Wie das klang: »An den Verstand appellieren«!
Vondorin arbeitete sich aus einer Schneewehe auf den Weg und stampfte auf, um den Schnee von den Filzstiefeln zu schütteln. Er trat mitten auf den Weg und stützte sich auf seinen Stock.
Mit den Kufen im Schnee knirschend, näherte sich die Kutsche. Der erste Reiter schrie:
»He, Alter, was willst du?«
Die Pferde verlangsamten ihren Lauf und blieben stehen, noch bevor der Kutscher die Zügel anzog; sie witterten offenbar in der reglosen Gestalt etwas Besonderes.
Daniel hob den rechten Arm und sprach klangvoll und laut -Mitja verstand in seinem Versteck jedes einzelne Wort.
»Ihr Diener des Favoriten! Ich weiß, dass ihr nicht aus freien Stücken, sondern gezwungen von eurem Vorgesetzten und Herrn zu Verbrechern geworden seid. Lasst die Gefangene frei; ich verspreche euch, es wird euch nichts geschehen.«
Der vordere Reiter richtete sich in den Steigbügeln auf und sah um sich. Auch der Kutscher auf dem Bock stand auf. Die beiden hinteren Reiter rückten näher.

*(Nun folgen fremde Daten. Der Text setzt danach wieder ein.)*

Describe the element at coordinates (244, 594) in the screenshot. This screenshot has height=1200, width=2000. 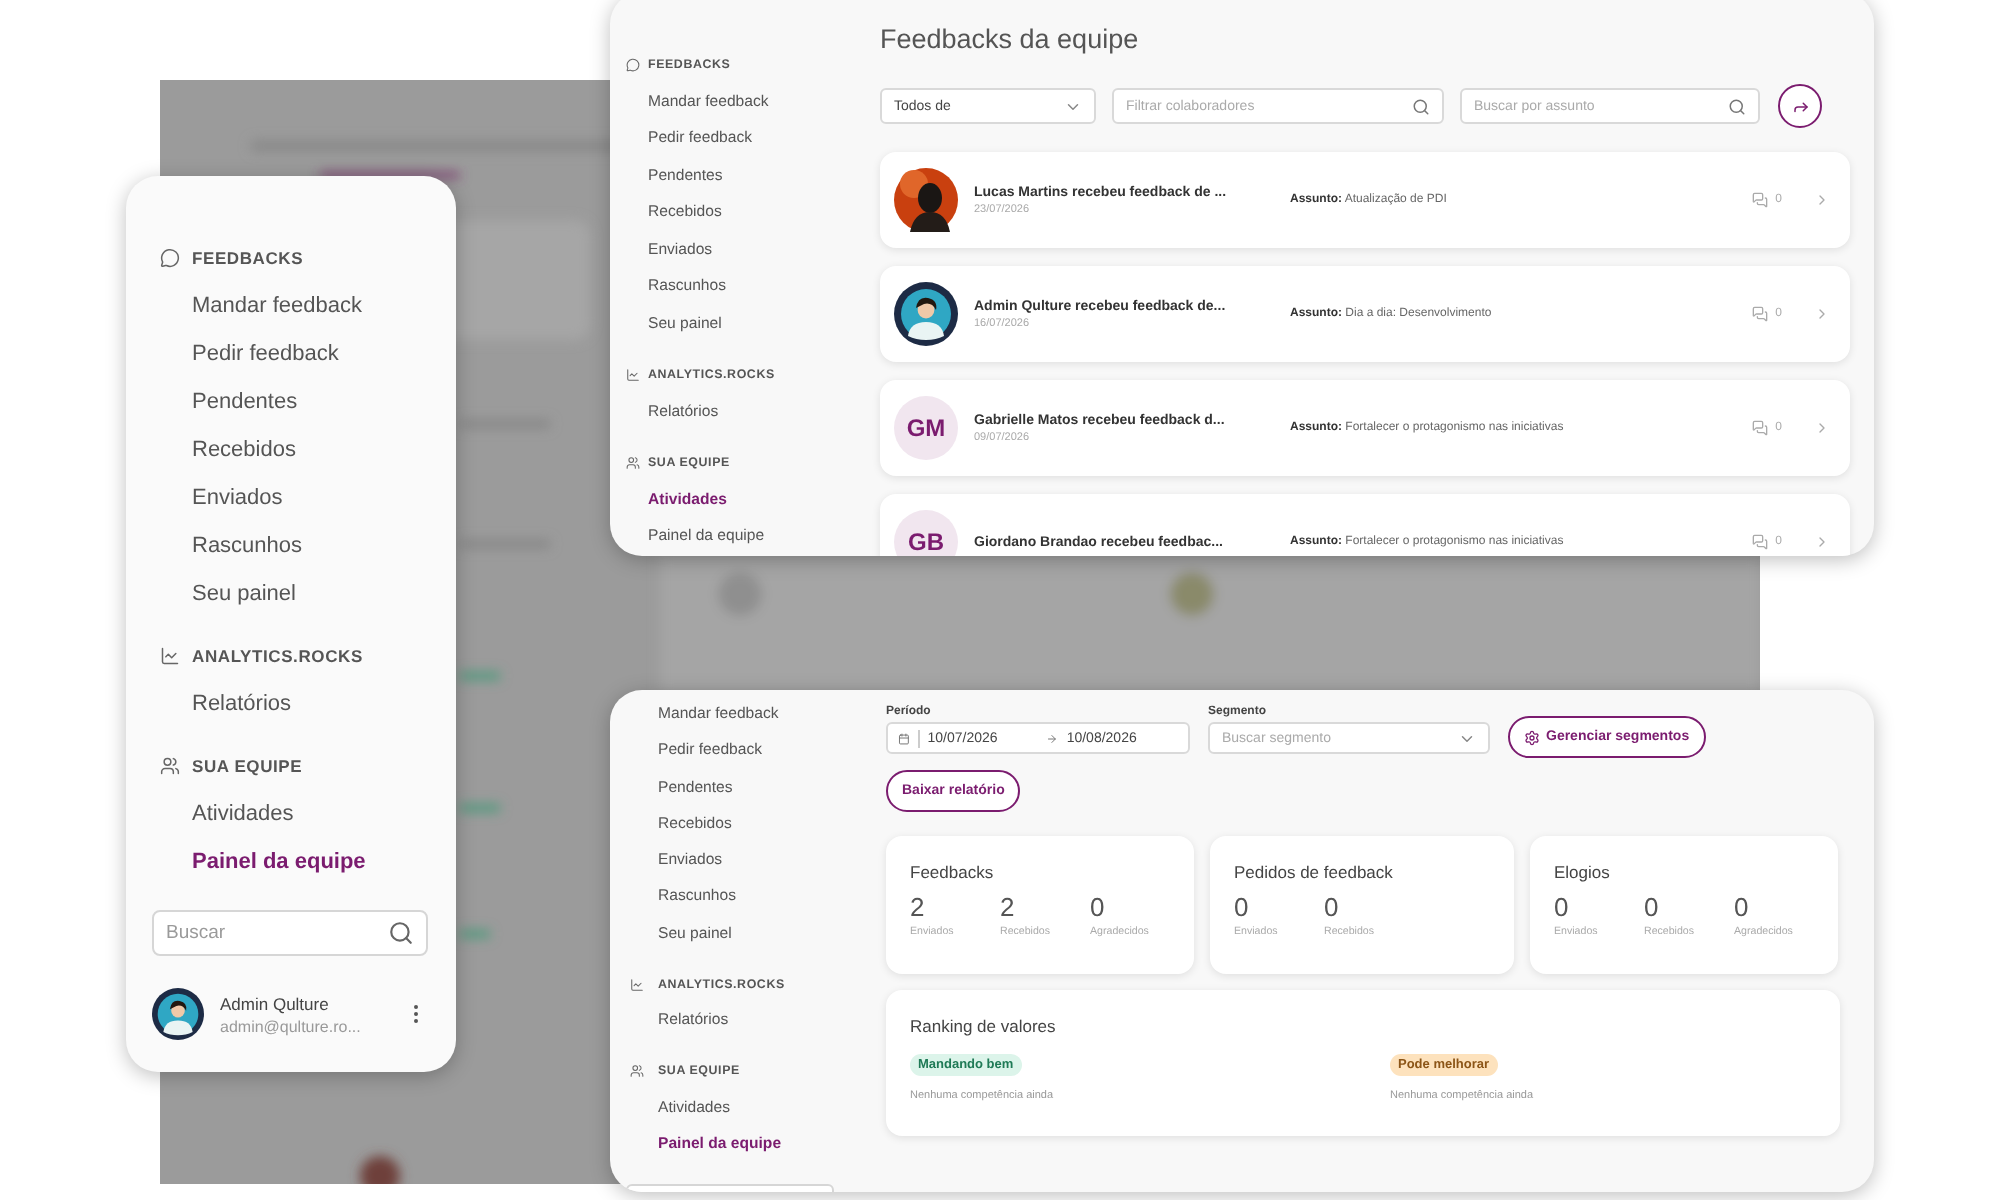
I see `sidebar-item: Seu painel` at that location.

»Wie viele seid ihr?«, fragte der Vordere und legte die Hand an den Griff des Säbels. Offenbar war er der Anführer, wenn Pikin nicht da war.
»Ich bin alleine.«
Der Anführer spuckte aus und prustete erleichtert.
»Aus dem Weg, du alter Tropf! Los! Sonst setzt es was mit der Peitsche!«
Er näherte sich mit dem Pferd Daniel. Die breite, reifbedeckte Pferdebrust drängte Vondorin an den Wegrand.